Thursday, January 23, 2014

Why Are American Colleges Obsessed With 'Leadership'?; Atlantic, 1/22/14

Tara Isabella Burton, Atlantic; Why Are American Colleges Obsessed With 'Leadership'? :
"Earlier this month, more than 700,000 students submitted the Common Application for college admissions. They sent along academic transcripts and SAT scores, along with attestations of athletic or artistic success and—largely uniform—bodies of evidence speaking to more nebulously-defined characteristics: qualities like—to quote the Harvard admissions website—“maturity, character, leadership, self-confidence, warmth of personality, sense of humor, energy, concern for others and grace under pressure.”

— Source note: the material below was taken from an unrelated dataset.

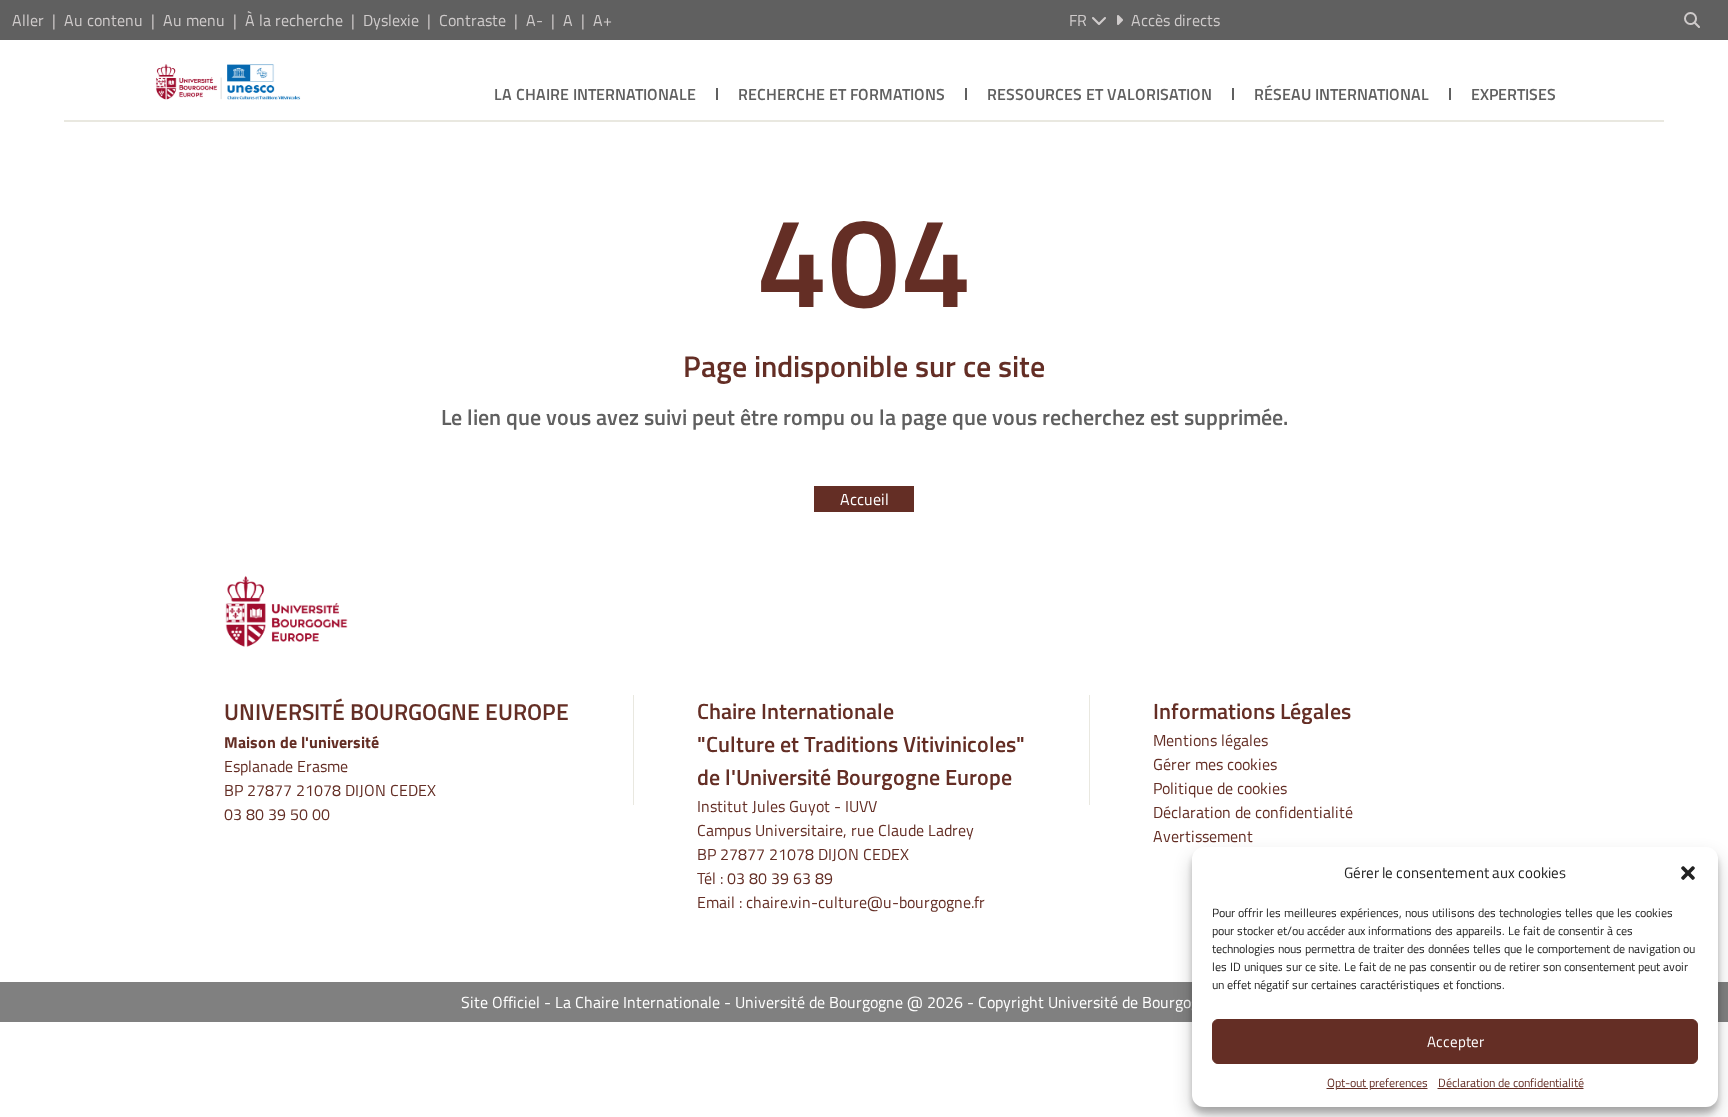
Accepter (1455, 1041)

Why are American colleges so interested in leadership?...
As Lan Liu, author of Beyond the American Model, puts it in a piece for the Harvard Business Review, “Leadership is culture-specific. Unfortunately, this theme has been unduly overshadowed by the bias, which is often an American one, toward the pursuit of a universal model of leadership.”...
Certainly, it's worth asking if assumptions about “leadership,” culturally-specific and quintessentially American as they are, penalize candidates from different cultural backgrounds, where leadership—particularly among adolescents—might take different forms, or be discouraged altogether.
College admissions has come a long way in recognizing how candidates from different backgrounds and different levels of opportunity might present themselves differently. At its best, the holistic admissions process allows admissions officers to assess test scores and grades in context. But so too it’s worth looking at the context of the personal qualities admissions officers value. Do we need a graduating class full of leaders? Or should schools actively seek out diversity in interpersonal approaches—as they do in everything else?"